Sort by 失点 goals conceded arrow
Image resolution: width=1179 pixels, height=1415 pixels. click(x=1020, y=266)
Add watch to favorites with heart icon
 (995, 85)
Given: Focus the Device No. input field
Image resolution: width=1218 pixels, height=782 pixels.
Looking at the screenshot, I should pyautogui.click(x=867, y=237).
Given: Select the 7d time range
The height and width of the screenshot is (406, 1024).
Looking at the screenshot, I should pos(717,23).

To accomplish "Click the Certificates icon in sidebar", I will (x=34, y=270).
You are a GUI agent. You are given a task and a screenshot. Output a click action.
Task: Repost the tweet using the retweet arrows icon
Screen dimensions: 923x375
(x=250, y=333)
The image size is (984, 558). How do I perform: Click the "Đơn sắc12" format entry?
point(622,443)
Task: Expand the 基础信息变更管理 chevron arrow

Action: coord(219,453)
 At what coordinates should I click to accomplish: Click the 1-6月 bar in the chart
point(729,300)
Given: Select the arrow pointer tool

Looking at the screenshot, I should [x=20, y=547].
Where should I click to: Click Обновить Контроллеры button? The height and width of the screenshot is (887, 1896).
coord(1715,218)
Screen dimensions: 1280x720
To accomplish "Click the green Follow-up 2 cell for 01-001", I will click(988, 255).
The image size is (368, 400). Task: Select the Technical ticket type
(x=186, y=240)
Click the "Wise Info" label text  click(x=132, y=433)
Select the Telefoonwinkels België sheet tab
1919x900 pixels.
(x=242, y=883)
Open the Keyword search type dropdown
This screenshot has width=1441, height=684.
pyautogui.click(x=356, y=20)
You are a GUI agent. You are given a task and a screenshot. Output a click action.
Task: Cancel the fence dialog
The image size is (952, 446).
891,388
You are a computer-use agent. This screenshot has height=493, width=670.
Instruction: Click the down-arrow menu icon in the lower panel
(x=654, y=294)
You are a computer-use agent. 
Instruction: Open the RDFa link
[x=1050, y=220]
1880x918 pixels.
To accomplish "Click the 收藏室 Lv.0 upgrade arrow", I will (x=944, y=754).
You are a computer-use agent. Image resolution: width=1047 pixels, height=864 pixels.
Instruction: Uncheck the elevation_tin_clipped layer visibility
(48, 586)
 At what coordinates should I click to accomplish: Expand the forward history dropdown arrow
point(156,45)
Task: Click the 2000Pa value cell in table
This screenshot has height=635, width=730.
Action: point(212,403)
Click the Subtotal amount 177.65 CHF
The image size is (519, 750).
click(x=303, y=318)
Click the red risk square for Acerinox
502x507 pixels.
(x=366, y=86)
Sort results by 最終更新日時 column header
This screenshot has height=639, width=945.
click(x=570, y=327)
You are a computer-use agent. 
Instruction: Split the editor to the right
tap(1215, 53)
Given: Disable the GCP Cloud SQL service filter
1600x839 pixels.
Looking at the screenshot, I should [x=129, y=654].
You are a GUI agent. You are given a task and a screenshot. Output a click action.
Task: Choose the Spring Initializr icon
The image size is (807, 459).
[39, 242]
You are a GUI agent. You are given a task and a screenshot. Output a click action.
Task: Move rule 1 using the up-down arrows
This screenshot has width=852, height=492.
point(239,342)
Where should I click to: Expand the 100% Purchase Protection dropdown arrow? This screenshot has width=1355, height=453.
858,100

★ ★ ★

** Aim of the task **
Every word of every entry must be returned as it appears.

** Reply to the exercise **
Sort by 失点 goals conceded arrow
Image resolution: width=1179 pixels, height=1415 pixels. click(x=1020, y=266)
Add watch to favorites with heart icon
 (995, 85)
Given: Focus the Device No. input field
Image resolution: width=1218 pixels, height=782 pixels.
Looking at the screenshot, I should pyautogui.click(x=867, y=237).
Given: Select the 7d time range
The height and width of the screenshot is (406, 1024).
Looking at the screenshot, I should pos(717,23).

To accomplish "Click the Certificates icon in sidebar", I will (x=34, y=270).
You are a GUI agent. You are given a task and a screenshot. Output a click action.
Task: Repost the tweet using the retweet arrows icon
Screen dimensions: 923x375
(x=250, y=333)
The image size is (984, 558). How do I perform: Click the "Đơn sắc12" format entry?
point(622,443)
Task: Expand the 基础信息变更管理 chevron arrow

Action: coord(219,453)
 At what coordinates should I click to accomplish: Click the 1-6月 bar in the chart
point(729,300)
Given: Select the arrow pointer tool

Looking at the screenshot, I should [x=20, y=547].
Where should I click to: Click Обновить Контроллеры button? The height and width of the screenshot is (887, 1896).
coord(1715,218)
Screen dimensions: 1280x720
To accomplish "Click the green Follow-up 2 cell for 01-001", I will click(988, 255).
The image size is (368, 400). Task: Select the Technical ticket type
(x=186, y=240)
Click the "Wise Info" label text  click(x=132, y=433)
Select the Telefoonwinkels België sheet tab
1919x900 pixels.
(x=242, y=883)
Open the Keyword search type dropdown
This screenshot has width=1441, height=684.
pyautogui.click(x=356, y=20)
You are a GUI agent. You are given a task and a screenshot. Output a click action.
Task: Cancel the fence dialog
The image size is (952, 446).
891,388
You are a computer-use agent. This screenshot has height=493, width=670.
Instruction: Click the down-arrow menu icon in the lower panel
(x=654, y=294)
You are a computer-use agent. 
Instruction: Open the RDFa link
[x=1050, y=220]
1880x918 pixels.
To accomplish "Click the 收藏室 Lv.0 upgrade arrow", I will (x=944, y=754).
You are a computer-use agent. Image resolution: width=1047 pixels, height=864 pixels.
Instruction: Uncheck the elevation_tin_clipped layer visibility
(48, 586)
 At what coordinates should I click to accomplish: Expand the forward history dropdown arrow
point(156,45)
Task: Click the 2000Pa value cell in table
This screenshot has height=635, width=730.
Action: point(212,403)
Click the Subtotal amount 177.65 CHF
The image size is (519, 750).
click(x=303, y=318)
Click the red risk square for Acerinox
502x507 pixels.
(x=366, y=86)
Sort results by 最終更新日時 column header
This screenshot has height=639, width=945.
click(x=570, y=327)
You are a computer-use agent. 
Instruction: Split the editor to the right
tap(1215, 53)
Given: Disable the GCP Cloud SQL service filter
1600x839 pixels.
Looking at the screenshot, I should [x=129, y=654].
You are a GUI agent. You are given a task and a screenshot. Output a click action.
Task: Choose the Spring Initializr icon
The image size is (807, 459).
[39, 242]
You are a GUI agent. You are given a task and a screenshot. Output a click action.
Task: Move rule 1 using the up-down arrows
This screenshot has width=852, height=492.
point(239,342)
Where should I click to: Expand the 100% Purchase Protection dropdown arrow? This screenshot has width=1355, height=453.
858,100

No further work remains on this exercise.